Jun 22, 2018 - Uncategorized    Comments Off on A Bonus Post, Because YOU SHOULD READ THIS BOOK

A Bonus Post, Because YOU SHOULD READ THIS BOOK

Did you know that female telephone operators were vital to America’s success in WWI?  Did you know that female telephone operators had anything to DO with WWI, let alone served as uniformed members of the Signal Corps in France?  And did you further know that AFTER the war, they were denied any military or veteran’s benefits until the CARTER ADMINISTRATION?

Yes, that’s the Jimmy Carter who was president when I was born.  And yes, I did say WWI–as in the Great War, the War to End All Wars, the war that ended in November of 1918.  And YES, that’s a 60 year gap.

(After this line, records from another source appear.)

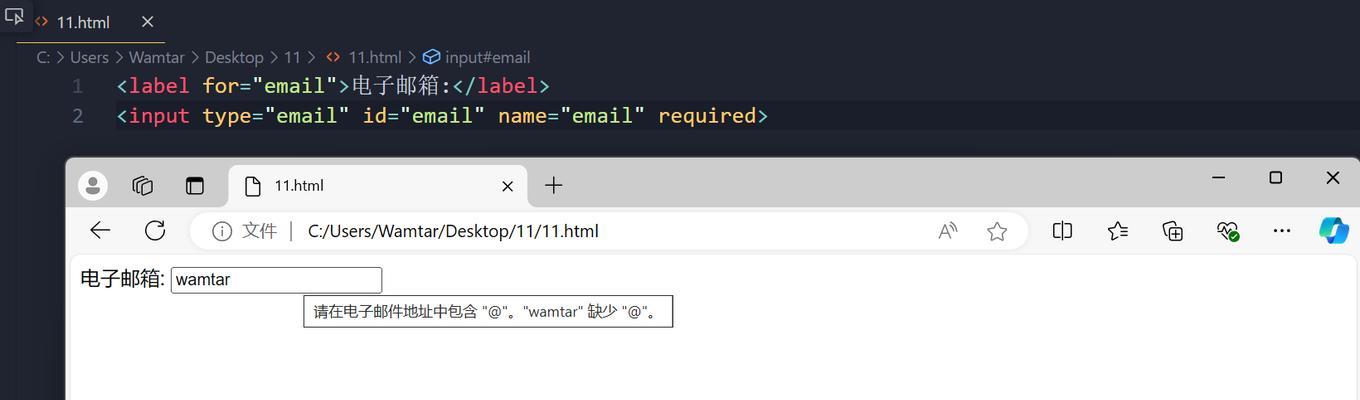Open the Collections icon

(x=1173, y=231)
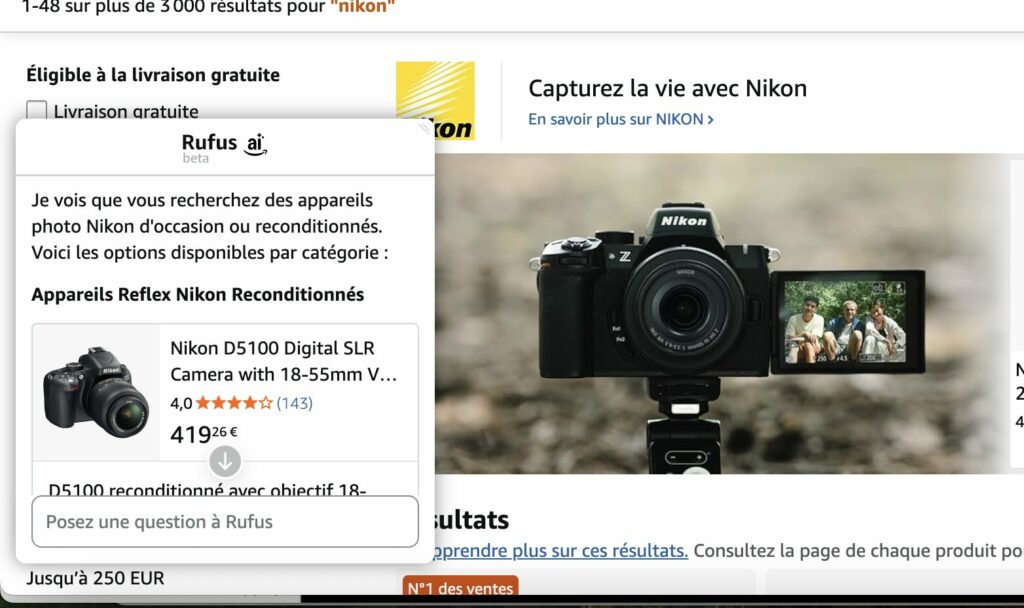1024x608 pixels.
Task: Click the resize grip on Rufus panel corner
Action: pos(425,127)
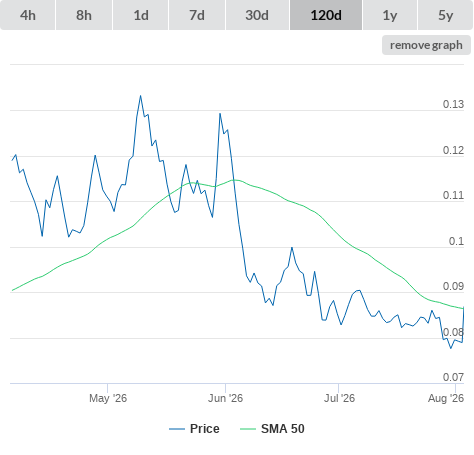The image size is (474, 455).
Task: Click the SMA 50 line peak near June
Action: (234, 180)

I didn’t know anything about the Signal Corps either–not until I listened to The Hello Girls, Elizabeth Cobbs’ fascinating history of these women and their even more fascinating historical context.  I’ll admit, the context is given in so much detail that I doubted its relevance at first, but by the end of the book, it enriched the story immeasurably.  The fight for women’s suffrage raged all during WWI–looking back, I find myself irritated with Mr. Bennett for not spending more (some??) time on it when we were learning about Woodrow Wilson and his Fourteen Points in 11th grade–and the service of the Signal Corps women weighed significantly into the argument that women couldn’t vote because they couldn’t fulfill one of the basic duties of citizenship, being unable to fight to defend their country in time of war.  (How that made taxation without representation okay for the female half of the population baffles me, but there I go, expecting anything to do with women not being able to vote to make sense.  Besides, the conditions under which a woman could legally own anything upon which to be taxed is an entirely different [although equally absurd!] issue.)  Cobbs taught me things I didn’t know about the suffrage movement, things I didn’t know about WWI (either from history classes or from reading Rilla of Ingleside over and over as a girl), and things I certainly didn’t know about the years afterward.  This is a vital piece of American history that gives an impressively balanced look at the differing viewpoints involved, and it’s compellingly told.  Read it!  Listen to it!  Heck, BUY it!  If you have any feeling in you for history at all, you’ll be glad you did.